## [Activity]
Please copy, word for word, the line that contains "Click the 易道博识" and every line after it through the end of the records, and nothing more.

*** Records to use ***

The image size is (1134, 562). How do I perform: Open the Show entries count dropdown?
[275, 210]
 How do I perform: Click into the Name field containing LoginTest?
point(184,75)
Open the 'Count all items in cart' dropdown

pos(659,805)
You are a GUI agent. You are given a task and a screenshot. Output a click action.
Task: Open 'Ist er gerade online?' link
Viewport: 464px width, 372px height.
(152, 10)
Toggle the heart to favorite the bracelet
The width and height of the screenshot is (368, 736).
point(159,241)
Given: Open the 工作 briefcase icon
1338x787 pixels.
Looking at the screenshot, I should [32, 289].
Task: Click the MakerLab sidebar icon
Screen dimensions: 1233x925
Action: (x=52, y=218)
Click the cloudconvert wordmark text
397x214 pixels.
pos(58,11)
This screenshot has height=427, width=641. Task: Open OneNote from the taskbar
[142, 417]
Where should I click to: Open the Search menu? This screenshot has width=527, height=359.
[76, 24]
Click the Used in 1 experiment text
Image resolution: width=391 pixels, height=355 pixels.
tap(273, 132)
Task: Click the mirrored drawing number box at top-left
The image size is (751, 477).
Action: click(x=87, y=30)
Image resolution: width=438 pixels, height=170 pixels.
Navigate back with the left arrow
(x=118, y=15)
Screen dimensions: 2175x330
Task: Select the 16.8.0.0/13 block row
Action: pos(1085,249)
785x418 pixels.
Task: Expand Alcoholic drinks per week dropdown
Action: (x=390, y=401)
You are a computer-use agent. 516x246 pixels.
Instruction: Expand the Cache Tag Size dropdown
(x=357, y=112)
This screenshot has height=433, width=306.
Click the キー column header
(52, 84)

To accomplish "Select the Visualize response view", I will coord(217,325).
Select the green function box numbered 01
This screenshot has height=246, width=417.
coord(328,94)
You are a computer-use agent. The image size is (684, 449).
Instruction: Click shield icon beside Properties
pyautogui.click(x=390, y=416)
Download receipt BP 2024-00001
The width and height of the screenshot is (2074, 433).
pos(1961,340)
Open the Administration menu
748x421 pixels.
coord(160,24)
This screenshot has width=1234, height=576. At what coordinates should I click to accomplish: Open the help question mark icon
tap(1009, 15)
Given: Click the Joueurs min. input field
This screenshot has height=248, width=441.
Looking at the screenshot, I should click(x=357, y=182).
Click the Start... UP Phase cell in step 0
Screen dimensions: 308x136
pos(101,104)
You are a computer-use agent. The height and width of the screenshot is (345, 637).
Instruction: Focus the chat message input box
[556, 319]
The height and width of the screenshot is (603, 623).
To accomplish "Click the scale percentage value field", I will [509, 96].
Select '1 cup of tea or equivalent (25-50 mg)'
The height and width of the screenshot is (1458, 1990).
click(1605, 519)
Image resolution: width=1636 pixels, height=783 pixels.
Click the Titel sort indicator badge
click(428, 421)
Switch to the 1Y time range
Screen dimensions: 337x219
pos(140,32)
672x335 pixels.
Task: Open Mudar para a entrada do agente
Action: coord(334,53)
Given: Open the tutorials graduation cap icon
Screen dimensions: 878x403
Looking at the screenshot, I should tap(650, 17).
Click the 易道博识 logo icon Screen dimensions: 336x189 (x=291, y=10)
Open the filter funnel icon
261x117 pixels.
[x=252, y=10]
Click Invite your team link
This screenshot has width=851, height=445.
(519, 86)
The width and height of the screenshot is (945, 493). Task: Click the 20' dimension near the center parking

***

## [Problem solution]
Click the 易道博识 logo icon Screen dimensions: 336x189 (x=291, y=10)
Open the filter funnel icon
261x117 pixels.
[x=252, y=10]
Click Invite your team link
This screenshot has width=851, height=445.
(519, 86)
The width and height of the screenshot is (945, 493). Task: Click the 20' dimension near the center parking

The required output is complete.